Entretanto, o grupo das meninas e dos rapazes acabara as bebidas. Os rapazes estavam decerto com pressa de continuar os apertões nos automóveis.

— Vamos. Já vinte minutos. 

— Não quer mais nada, mamã? 

— Não, muito obrigada. 

— Então, em marcha. 

— Para a beira-mar! 

— Nunca! — interrompeu um dos rapazes. — Vou mostrar-lhes agora o ponto mais escuro da cidade: o Jardim Botânico. 
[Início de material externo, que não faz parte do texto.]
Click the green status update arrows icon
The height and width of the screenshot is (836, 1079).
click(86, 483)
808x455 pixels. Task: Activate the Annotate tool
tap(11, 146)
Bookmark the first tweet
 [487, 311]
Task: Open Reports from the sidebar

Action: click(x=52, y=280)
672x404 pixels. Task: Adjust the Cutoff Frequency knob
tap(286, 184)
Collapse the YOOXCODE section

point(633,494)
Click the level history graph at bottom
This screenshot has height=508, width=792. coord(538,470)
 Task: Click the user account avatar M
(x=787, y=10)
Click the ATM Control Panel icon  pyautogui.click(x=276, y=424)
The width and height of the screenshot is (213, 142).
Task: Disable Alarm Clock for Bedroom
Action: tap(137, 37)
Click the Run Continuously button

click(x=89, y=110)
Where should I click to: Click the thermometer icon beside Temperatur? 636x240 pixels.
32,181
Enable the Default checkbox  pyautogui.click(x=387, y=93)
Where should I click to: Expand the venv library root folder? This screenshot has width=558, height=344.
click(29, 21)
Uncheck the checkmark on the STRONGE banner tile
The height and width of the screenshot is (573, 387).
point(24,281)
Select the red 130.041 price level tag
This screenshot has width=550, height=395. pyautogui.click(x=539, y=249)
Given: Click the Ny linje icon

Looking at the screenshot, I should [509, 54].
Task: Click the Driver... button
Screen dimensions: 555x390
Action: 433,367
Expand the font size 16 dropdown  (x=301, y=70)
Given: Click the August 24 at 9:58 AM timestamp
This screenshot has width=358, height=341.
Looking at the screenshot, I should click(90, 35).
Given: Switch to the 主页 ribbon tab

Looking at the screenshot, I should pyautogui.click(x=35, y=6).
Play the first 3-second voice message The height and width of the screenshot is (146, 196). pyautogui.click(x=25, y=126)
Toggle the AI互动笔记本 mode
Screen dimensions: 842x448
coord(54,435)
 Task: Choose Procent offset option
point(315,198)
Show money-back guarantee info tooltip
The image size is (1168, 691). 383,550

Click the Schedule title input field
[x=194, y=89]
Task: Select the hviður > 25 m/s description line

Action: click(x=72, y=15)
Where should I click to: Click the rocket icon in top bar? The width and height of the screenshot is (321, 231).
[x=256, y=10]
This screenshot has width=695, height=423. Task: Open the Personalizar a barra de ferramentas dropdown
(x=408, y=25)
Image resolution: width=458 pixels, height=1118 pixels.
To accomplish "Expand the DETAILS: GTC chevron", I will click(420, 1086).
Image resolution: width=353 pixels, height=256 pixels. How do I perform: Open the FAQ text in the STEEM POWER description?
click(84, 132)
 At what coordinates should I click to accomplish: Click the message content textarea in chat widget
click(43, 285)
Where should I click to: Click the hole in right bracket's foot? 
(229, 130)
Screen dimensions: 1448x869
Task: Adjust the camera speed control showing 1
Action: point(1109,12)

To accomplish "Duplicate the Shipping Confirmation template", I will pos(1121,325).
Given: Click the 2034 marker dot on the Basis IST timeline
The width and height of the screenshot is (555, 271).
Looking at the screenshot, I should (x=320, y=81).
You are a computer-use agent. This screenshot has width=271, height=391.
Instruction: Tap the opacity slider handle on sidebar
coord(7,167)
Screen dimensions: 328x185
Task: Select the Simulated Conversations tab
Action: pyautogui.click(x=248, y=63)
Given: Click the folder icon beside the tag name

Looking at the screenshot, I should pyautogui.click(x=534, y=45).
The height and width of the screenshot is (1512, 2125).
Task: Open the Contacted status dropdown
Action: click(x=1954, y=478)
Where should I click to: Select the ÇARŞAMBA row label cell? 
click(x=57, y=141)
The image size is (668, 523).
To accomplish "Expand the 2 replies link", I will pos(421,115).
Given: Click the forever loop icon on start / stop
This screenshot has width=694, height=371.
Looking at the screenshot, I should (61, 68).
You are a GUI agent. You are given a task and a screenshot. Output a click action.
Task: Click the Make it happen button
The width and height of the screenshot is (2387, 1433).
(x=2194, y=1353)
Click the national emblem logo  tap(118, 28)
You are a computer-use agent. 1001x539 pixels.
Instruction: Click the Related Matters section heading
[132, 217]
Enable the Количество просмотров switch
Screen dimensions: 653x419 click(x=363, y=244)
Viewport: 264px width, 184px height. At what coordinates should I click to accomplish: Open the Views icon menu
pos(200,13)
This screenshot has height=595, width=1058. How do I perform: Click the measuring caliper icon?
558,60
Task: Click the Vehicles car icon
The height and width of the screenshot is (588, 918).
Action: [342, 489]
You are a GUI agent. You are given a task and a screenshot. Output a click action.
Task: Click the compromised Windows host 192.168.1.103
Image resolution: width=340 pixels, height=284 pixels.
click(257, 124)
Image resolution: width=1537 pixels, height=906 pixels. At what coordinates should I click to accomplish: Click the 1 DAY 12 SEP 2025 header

— Faz-se tarde. Olha teu pai, menina... 

— Qual! Em dez minutos estamos lá! É um automóvel esplêndido. 

— Partamos. 

O bando ergueu-se. Houve um arrastar de cadeiras. Saiu a senhora gorda à frente. A menina mais velha seguia com um dos rapazes, que lhe segurava o braço. A menina menor também partia acompanhada pelo outro, que lhe dizia coisas ao ouvido. Ficamos sós — eu, o Pessimista e o homem nervoso da outra mesa, o tempo, aliás, apenas para que o homem nervoso se levantasse, e, tomando de um lenço que ficara esquecido na mesa alegre, o embrulhasse com a sua carta... A menor das pequenas voltava, rindo, a dizer alto para fora: 

— Esperem, é um segundo... 

Correu à mesa, apanhou o lenço com a carta, lançou um olhar malicioso ao homem, e partiu lépida, sem se preocupar com o nosso juízo. 

— Essas é que são as ingênuas? — berrou o Pessimista. 

— Há ingênuas e ingênuas. Ingênuas xarope-de-groselha... 

— E ingênuas whisky-and-caxambu

— Exatamente. Esta, porém, é menos que whisky, e mais que xarope —  é o comum das modern girls o que se pode chamar... 

— Uma ingênua coquetel? 

— E com ovo, excelente amigo, e com ovo!